The service can lay claim to neither of these credentials. It would be closer to the truth to describe it as patchy and frustrating.
That said, its shortcomings are its greatest asset because the speed at which it operates renders it suitable only for email, messaging and tweets. All other video and image-based demands are rebuffed.
Not for me the two-minute distraction of a firework display in a distant acquaintance’s garden, nor the hour-long immersion of a Netflix episode.
I am often asked, mainly by young people, about the benefits of living in rural Wiltshire when faced with a four-hour round trip every day. My default response concerning fresh air, space and the availability of pheasants is not the whole story.
The true benefit of several hours on a train every day, apart from Olympic standard armrest-jostling techniques and an almost complete absence of Playmobil horses, is that I am my own master.
I can respond to emails, research my day, write documents and other old-fashioned disciplines that form the bedrock of our digital civilisation.
On the few occasions when a faster connection speed is needed, the train fortunately passes through those glamorous 4G behemoths – Slough and Newbury.
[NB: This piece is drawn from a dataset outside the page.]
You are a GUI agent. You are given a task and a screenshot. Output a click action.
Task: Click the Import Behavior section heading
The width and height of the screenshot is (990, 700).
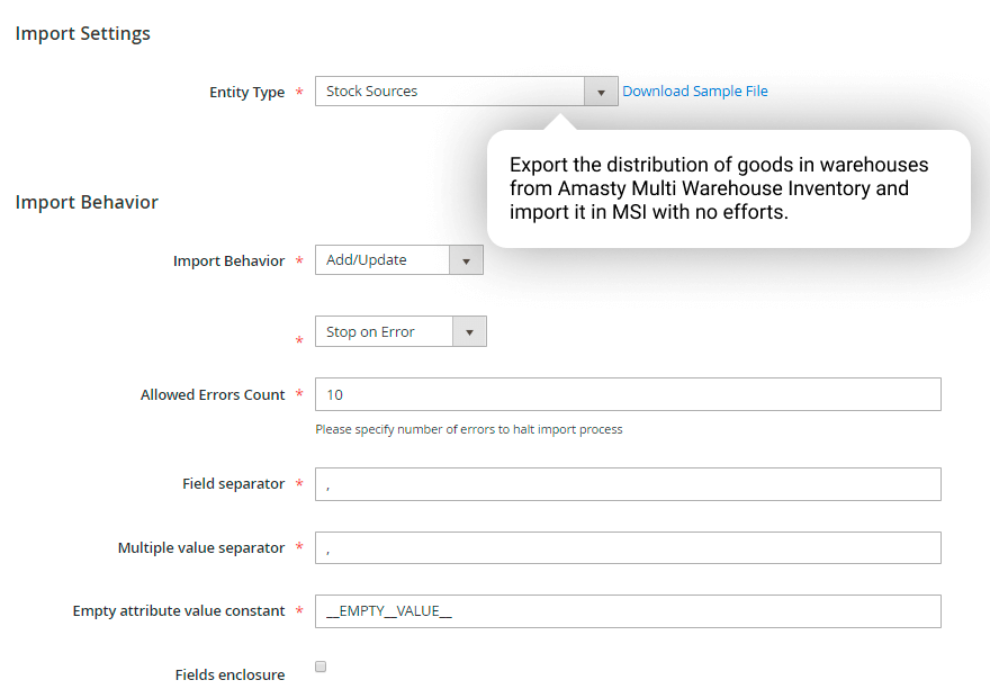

For a few fleeting seconds, I can listen to Low on Spotify, look at photos of old Saabs on Tumblr and check which of my friends have sold their businesses.
The quiet, Betjeman-esque rhythms of train travel, along with the gentle murmurs of Wi-Fi, provide a welcome contrast to the plangent pull of London and ensure I arrive at the office refreshed, informed and, more often than not, late.
Shan Henderson is the director of mobile at Yahoo UK.